▶ Data provided:
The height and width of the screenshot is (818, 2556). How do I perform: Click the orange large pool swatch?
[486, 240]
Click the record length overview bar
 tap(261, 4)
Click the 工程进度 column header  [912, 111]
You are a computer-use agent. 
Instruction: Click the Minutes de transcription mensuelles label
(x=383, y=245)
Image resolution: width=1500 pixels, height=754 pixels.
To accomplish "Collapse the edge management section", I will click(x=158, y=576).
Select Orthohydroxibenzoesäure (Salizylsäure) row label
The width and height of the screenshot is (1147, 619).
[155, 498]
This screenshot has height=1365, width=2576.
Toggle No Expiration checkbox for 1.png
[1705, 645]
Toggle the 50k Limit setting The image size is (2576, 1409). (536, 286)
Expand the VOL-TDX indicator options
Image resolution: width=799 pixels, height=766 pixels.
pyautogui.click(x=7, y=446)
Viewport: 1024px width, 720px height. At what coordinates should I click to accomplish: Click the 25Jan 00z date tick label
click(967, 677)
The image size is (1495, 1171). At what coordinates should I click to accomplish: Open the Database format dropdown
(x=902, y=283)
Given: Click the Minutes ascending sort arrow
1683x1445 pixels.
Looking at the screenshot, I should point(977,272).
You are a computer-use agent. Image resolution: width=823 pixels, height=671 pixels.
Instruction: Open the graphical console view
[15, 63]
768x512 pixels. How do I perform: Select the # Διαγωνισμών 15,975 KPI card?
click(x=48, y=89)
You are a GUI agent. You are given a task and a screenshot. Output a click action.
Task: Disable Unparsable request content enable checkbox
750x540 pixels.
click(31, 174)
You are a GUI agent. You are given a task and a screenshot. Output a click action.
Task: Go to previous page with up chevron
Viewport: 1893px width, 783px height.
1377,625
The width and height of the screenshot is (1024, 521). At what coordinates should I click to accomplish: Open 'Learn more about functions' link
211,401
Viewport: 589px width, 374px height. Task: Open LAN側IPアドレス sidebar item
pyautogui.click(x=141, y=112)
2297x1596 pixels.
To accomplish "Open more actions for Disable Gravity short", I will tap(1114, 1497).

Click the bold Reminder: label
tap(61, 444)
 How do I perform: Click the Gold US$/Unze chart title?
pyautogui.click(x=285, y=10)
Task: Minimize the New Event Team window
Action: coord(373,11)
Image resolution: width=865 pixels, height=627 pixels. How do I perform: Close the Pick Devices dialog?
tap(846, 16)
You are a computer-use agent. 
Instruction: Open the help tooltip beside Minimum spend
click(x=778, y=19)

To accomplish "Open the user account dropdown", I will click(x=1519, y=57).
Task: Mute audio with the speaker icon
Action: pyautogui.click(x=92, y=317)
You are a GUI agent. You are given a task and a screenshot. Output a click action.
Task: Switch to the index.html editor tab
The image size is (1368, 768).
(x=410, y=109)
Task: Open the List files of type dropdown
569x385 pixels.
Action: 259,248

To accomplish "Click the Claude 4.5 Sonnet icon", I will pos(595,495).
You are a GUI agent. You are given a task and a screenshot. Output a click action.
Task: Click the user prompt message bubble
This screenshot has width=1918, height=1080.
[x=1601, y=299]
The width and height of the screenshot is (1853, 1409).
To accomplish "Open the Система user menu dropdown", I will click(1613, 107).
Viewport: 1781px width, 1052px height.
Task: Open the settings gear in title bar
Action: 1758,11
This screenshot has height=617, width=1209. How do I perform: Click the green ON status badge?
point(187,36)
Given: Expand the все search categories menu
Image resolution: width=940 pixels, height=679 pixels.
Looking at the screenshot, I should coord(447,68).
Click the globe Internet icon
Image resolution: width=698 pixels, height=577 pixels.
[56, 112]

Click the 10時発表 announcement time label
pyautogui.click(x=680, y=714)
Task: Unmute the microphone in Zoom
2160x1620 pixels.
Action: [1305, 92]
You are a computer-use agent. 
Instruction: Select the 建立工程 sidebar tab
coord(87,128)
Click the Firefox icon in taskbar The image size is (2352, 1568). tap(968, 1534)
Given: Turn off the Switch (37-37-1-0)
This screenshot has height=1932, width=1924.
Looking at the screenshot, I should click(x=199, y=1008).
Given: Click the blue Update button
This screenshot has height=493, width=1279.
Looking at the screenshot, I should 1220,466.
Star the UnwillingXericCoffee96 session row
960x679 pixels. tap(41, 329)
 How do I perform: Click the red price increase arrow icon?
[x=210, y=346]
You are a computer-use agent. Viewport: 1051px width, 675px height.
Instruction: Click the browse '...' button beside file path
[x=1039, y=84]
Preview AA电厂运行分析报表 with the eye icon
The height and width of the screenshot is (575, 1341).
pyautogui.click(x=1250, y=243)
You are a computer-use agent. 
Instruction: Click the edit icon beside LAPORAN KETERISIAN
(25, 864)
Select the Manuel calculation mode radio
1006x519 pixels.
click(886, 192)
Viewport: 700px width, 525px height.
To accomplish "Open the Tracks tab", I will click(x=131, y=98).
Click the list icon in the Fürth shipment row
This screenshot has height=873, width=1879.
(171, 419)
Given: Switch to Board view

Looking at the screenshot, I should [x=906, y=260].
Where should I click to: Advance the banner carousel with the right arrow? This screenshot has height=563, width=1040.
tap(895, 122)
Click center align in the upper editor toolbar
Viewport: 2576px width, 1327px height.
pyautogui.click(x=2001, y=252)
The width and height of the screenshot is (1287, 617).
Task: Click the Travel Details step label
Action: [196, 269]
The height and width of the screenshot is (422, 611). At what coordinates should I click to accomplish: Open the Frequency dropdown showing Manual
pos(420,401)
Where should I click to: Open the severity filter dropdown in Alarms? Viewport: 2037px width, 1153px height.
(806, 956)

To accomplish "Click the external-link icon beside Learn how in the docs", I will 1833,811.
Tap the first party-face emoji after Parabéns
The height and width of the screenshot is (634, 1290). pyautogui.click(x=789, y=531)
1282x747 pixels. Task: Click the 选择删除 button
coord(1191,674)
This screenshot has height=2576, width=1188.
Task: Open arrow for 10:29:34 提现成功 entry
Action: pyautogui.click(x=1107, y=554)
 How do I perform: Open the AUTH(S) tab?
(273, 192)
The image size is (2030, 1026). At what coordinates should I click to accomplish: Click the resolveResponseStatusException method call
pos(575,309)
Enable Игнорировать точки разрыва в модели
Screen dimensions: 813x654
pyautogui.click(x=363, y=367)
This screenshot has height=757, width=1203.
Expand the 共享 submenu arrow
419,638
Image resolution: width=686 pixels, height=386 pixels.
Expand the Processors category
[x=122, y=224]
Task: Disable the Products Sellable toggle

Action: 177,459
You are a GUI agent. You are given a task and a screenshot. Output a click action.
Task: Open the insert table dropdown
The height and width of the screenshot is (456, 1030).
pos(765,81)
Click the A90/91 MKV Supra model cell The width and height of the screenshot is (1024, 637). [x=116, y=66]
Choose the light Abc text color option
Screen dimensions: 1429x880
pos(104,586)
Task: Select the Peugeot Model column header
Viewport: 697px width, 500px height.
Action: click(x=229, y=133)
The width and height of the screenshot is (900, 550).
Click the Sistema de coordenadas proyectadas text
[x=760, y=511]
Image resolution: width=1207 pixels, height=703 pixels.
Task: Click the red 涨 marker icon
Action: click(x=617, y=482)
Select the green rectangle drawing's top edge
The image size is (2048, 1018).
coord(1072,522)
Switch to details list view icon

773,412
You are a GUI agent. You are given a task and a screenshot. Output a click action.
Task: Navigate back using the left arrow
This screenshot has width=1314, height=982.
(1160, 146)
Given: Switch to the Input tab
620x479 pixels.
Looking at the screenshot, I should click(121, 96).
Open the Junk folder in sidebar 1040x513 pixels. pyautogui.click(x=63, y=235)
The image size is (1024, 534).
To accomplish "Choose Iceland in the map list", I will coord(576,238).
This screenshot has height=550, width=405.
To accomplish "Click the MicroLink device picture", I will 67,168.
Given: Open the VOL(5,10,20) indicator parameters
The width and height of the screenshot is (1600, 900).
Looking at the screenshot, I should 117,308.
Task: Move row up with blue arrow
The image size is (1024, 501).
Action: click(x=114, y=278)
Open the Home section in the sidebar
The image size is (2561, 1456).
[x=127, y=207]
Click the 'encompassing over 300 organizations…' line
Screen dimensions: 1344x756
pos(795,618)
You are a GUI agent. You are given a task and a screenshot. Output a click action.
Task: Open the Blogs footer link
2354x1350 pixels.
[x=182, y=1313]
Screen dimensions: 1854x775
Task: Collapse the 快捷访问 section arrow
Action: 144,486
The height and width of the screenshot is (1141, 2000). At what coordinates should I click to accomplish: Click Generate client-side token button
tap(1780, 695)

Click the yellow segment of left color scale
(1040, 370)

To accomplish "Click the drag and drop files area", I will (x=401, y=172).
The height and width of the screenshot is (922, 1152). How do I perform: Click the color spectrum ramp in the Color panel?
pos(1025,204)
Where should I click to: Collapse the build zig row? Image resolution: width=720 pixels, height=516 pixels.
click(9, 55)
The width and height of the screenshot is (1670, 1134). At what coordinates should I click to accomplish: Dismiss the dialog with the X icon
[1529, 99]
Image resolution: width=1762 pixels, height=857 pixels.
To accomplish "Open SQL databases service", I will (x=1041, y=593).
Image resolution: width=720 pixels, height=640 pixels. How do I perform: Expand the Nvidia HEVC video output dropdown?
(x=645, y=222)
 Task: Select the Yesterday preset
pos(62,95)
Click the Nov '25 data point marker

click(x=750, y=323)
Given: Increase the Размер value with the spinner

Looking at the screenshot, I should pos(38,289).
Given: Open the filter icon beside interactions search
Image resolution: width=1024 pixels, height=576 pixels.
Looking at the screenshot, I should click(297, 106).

▶ What is expected: Swap "Processors" for "Controllers" in the lines between the one holding "Image resolution: width=686" and the one holding "Action: click(x=229, y=133)", inclusive, and give back only those lines with nothing else changed.

▶ Problem solution:
Image resolution: width=686 pixels, height=386 pixels.
Expand the Controllers category
[x=122, y=224]
Task: Disable the Products Sellable toggle

Action: 177,459
You are a GUI agent. You are given a task and a screenshot. Output a click action.
Task: Open the insert table dropdown
The height and width of the screenshot is (456, 1030).
pos(765,81)
Click the A90/91 MKV Supra model cell The width and height of the screenshot is (1024, 637). [x=116, y=66]
Choose the light Abc text color option
Screen dimensions: 1429x880
pos(104,586)
Task: Select the Peugeot Model column header
Viewport: 697px width, 500px height.
Action: click(x=229, y=133)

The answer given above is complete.